10th century Arabic Christian historian

Agapius (Note: Also Agapios or Aghābiyūs) of Hierapolis, also called Maḥbūb ibn Qusṭanṭīn (Note: محبوب إبن قسطنطين; sometimes also called al-Rūmī al-Manbijī 'the Byzantine [Roman] from Manbij') (died after 942), was a Melkite Christian historian and the bishop of Manbij in Syria. (Note: Arabic Manbij = Syriac Mabbūg, Greek Hierapolis) He wrote a universal history in Arabic, the lengthy Kitāb al-ʿunwān ('book of the title'). He was a contemporary of the annalist Eutychius (Said al-Bitriq), also a Melkite.

==Writings==
His history commences with the foundation of the world and runs up to his own times. The portion dealing with the Arab period is extant only in a single manuscript and breaks off in the second year of the caliphate of al-Mahdi (160AH = 776–7 AD) and during the time when Emperor was Leo IV (775–780).

For the early history of Christianity, Agapius made use uncritically of apocryphal and legendary materials. For the following secular and ecclesiastical history, he relied on Syriac sources, in particular the World Chronicle of the Maronite historian Theophilus of Edessa (d. 785) for the end of the Umayyad period and the beginning of the Abbasids. He made use of Eusebius's Church History only through an intermediary compilation of short extracts. This he supplements from other sources. He gives an otherwise unknown fragment of Papias; and a list of Eastern Metropolitans. He uses the lost History of Bardaisan, but many of his sources remain unknown.

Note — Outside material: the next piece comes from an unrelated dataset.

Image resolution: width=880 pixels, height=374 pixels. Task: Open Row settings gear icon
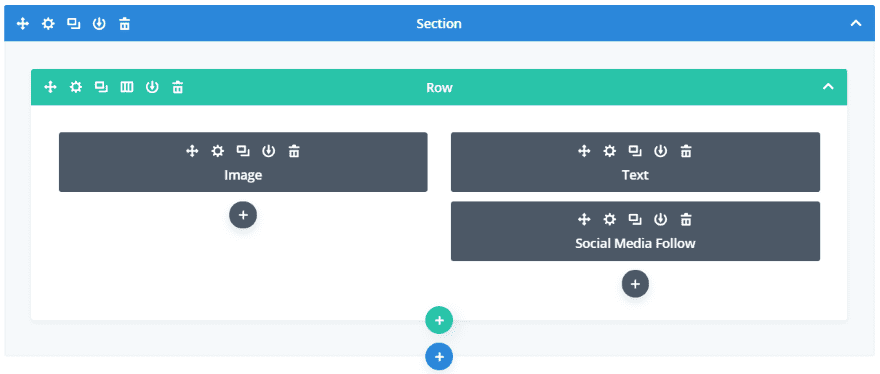pos(75,87)
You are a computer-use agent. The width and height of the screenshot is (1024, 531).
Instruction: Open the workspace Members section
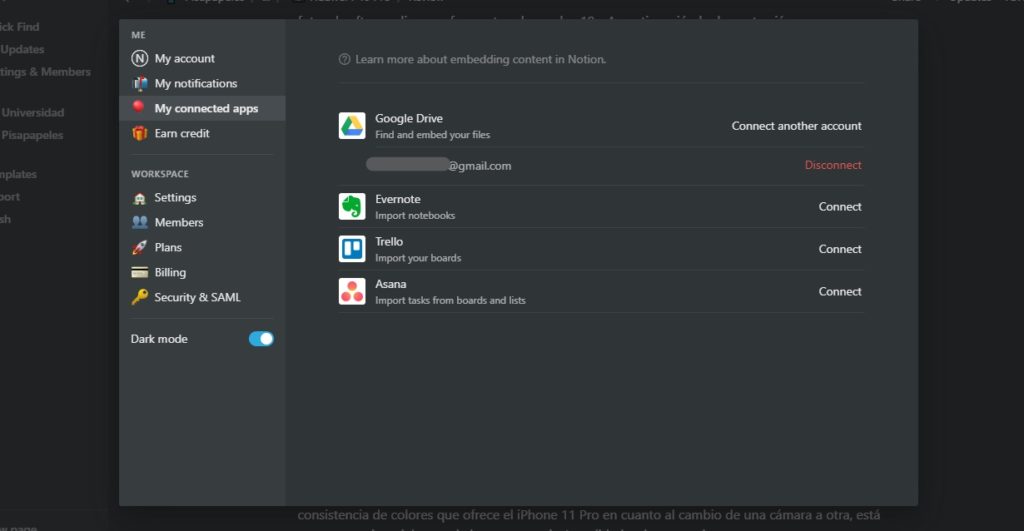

He was the first Eastern writer to call Tatian a heretic

The History has been published with a French translation in the Patrologia Orientalis series and with a Latin translation in the Corpus Scriptorum Christianorum Orientalium series.

His history contains a version of the Testimonium Flavianum that lacks many of the most clearly Christian elements of the text in surviving Josephus manuscripts.

==Editions==

- Alexander Vassiliev (ed.), Kitab al-'Unvan (Universal History), Patrologia Orientalis, No. 5 (1910), 7 (1911), 8 (1912), 11 (1915).
- Robert G. Hoyland (ed.), Theophilus of Edessa's Chronicle and the Circulation of Historical Knowledge in Late Antiquity and Early Islam. Liverpool University Press, Liverpool 2011 (Translated Texts for Historians).
- Louis Cheikho (ed.), Agapius episcopus Mabbugensis. Historia universalis, CSCO 65, 1912.
- Robert G. Hoyland: Seeing Islam as Others Saw It. A Survey and Evaluation of Christian, Jewish and Zoroastrian Writings on Early Islam. Darwin Press, Princeton 1997, S. 440–442.
- Lucien Malouf: Agapios of Hierapolis. In: New Catholic Encyclopedia. 2. Auflage. Band 1, Detroit 2003, S. 173.